You make HUGE stereotypes (aka, racist statements) about the Black Church, you blame 300 years of persecution in this country alone on Black preachers (wow!), and you have the arrogance to imply that the Black Church is self-centered, not righteous, and puts its racial identity before God. And even putting these racist (yes, racist) comments aside, I say again: you simply have no room to speak on this. You are not black, you are not Latino, you are not gay, you are not even a woman. You simply have no idea what it means to be part of an oppressed group or how that experience might influence or shape your relationship with the Lord.

Don't be so threatened by those of God's people who choose to view their relationship with God through a lens that is different from yours, Pastor. And if you don't want to be called a racist (while at the same time calling others racist!), then maybe you should consider how to be a little less judgmental of a group you yourself do not belong to, and display a little more of Christ's compassion towards your Godly brothers and sisters.

The Culbertsons said...

Anonymous,
In an attempt to heed your warning, I re-read my post. I know I'm not above the sin of racism, but I know I didn't write this post out of a racist attitude and, in my opinion, the excerpts you gave were not racist (and the 2nd one was terribly misunderstood).
Here are 2 excerpts you skipped:

"Please understand, I'm not saying that every black Christian believes this way."

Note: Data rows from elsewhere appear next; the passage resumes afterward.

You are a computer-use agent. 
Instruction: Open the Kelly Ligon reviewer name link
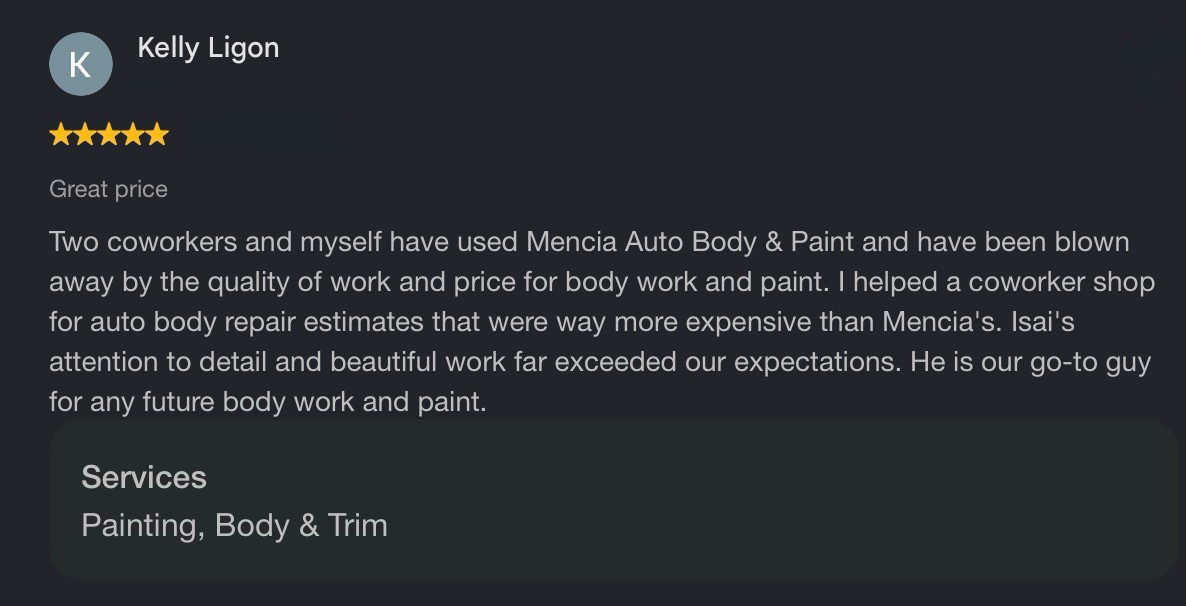coord(208,48)
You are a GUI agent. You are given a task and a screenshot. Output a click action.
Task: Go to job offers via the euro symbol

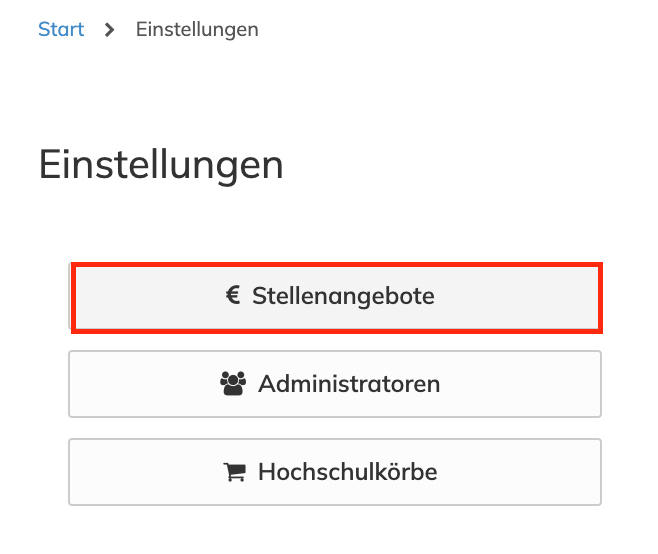click(233, 296)
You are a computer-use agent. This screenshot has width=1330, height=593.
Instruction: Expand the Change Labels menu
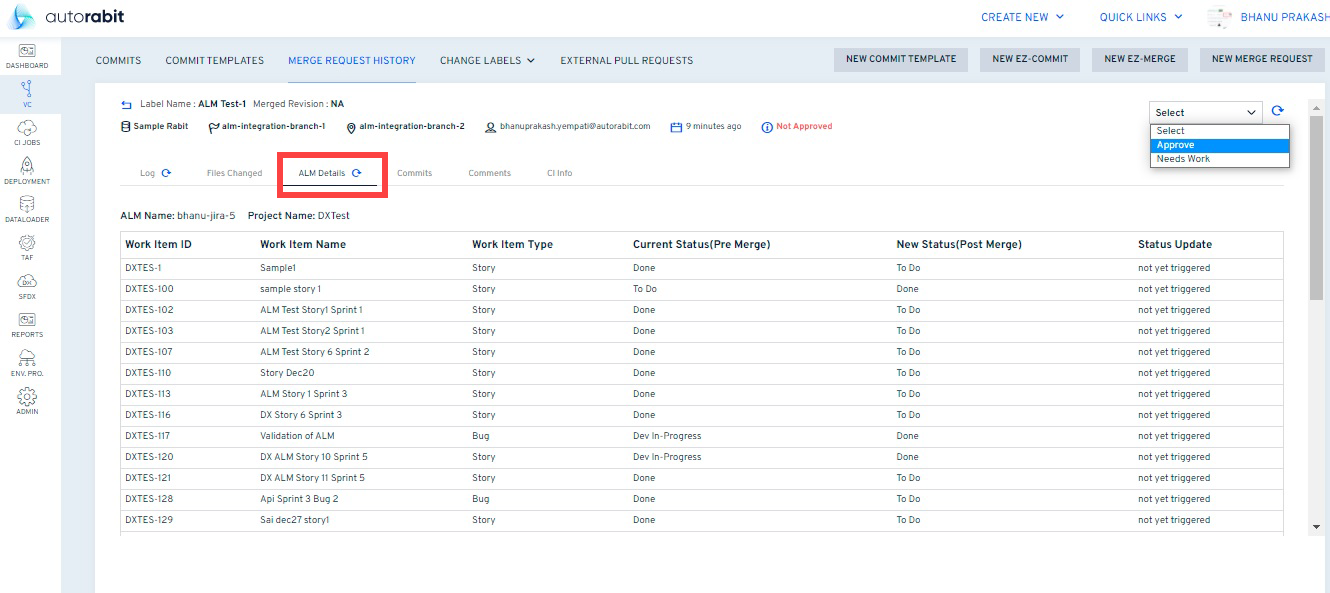pyautogui.click(x=487, y=60)
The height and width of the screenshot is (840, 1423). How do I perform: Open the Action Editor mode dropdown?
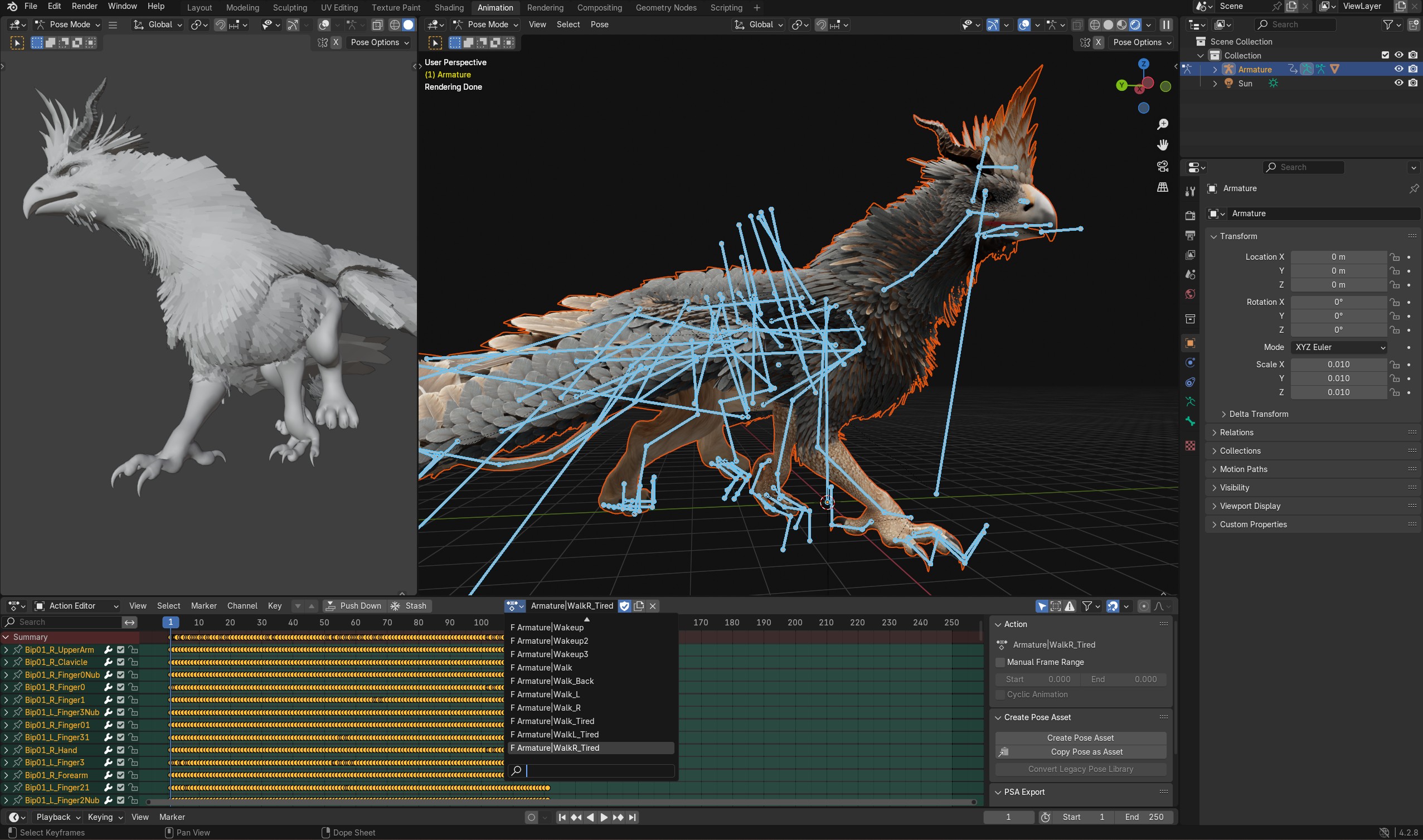(76, 606)
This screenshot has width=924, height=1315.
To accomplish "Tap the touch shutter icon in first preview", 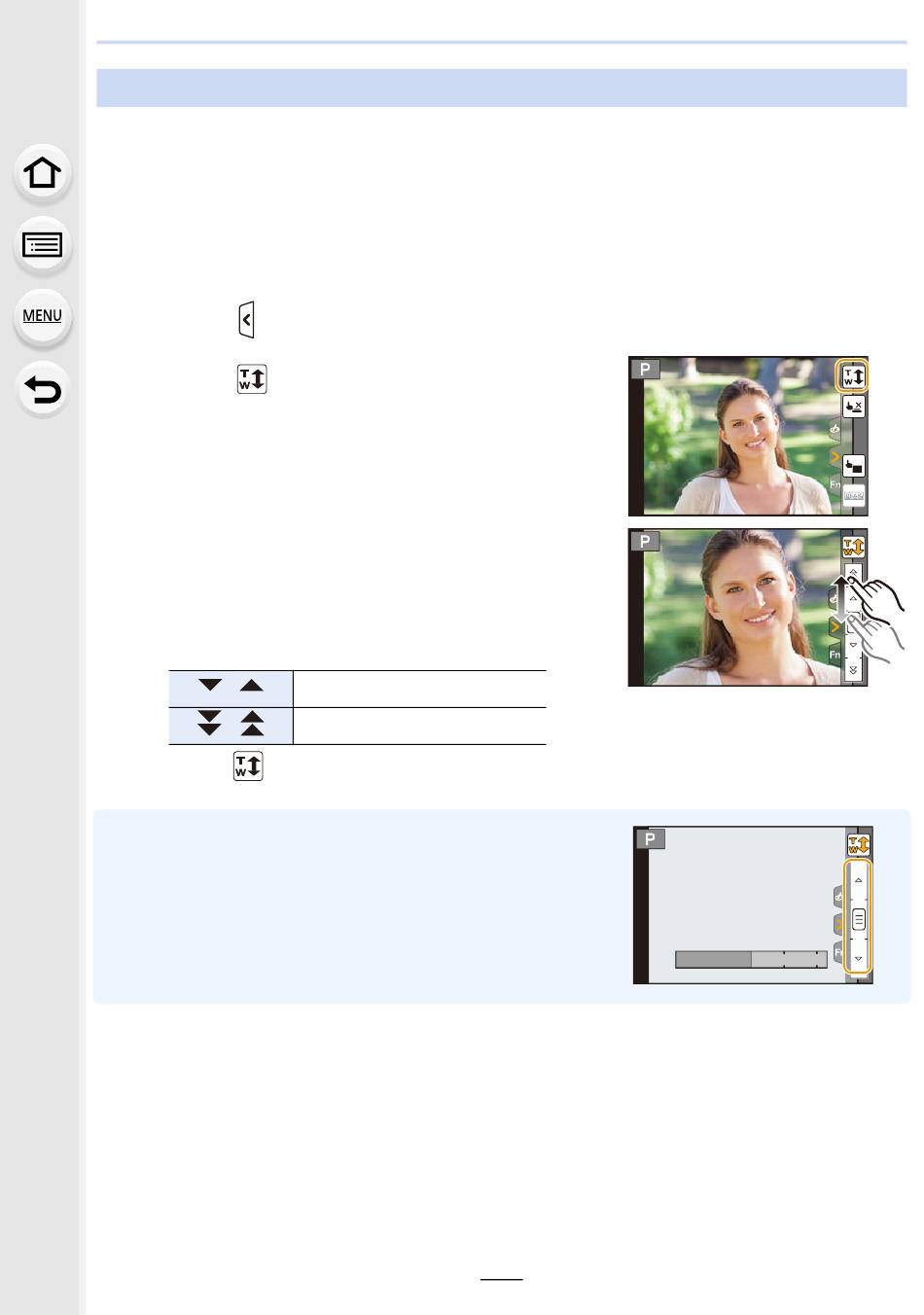I will 853,407.
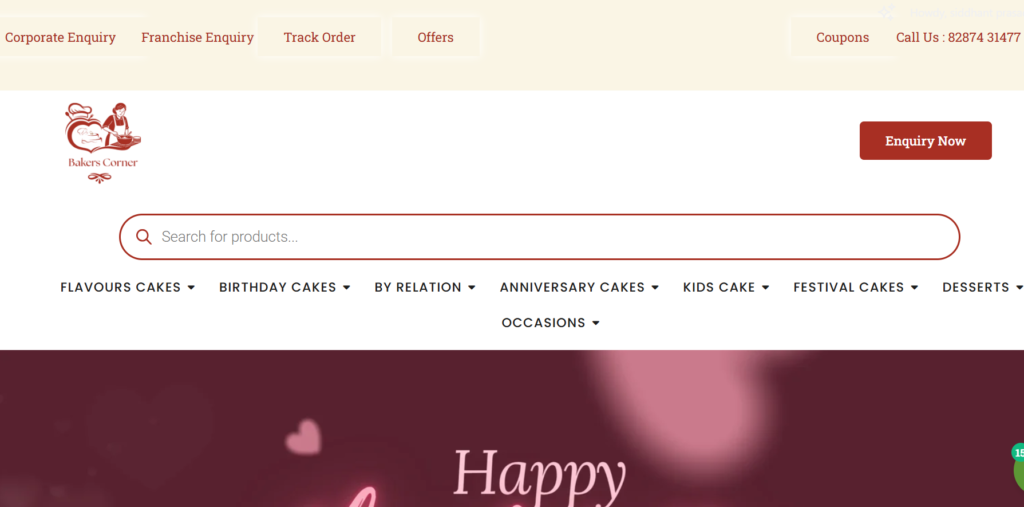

"I know that I cannot fully sympathize with the black community; I do not pretend to. I know that black people have been terribly sinned against throughout the history of our nation. I know that even today there exists hatred and all sorts of injustice. I can even understand any deep-seated resentment on their part."

Friend, how can America ever dialogue on real issues (like race relations, homosexuality, abortion, etc.) if evangelical Christians are always written off as judgmental, racist, homophobic women-haters? I appeal to you not to silence my beliefs by dropping words like "judmental" and "racist."

I do sincerely appreciate you challenging my ideas, but please don't ignore those ideas by assuming that you know my motives. To steal your line, "You simply have no room to speak on this."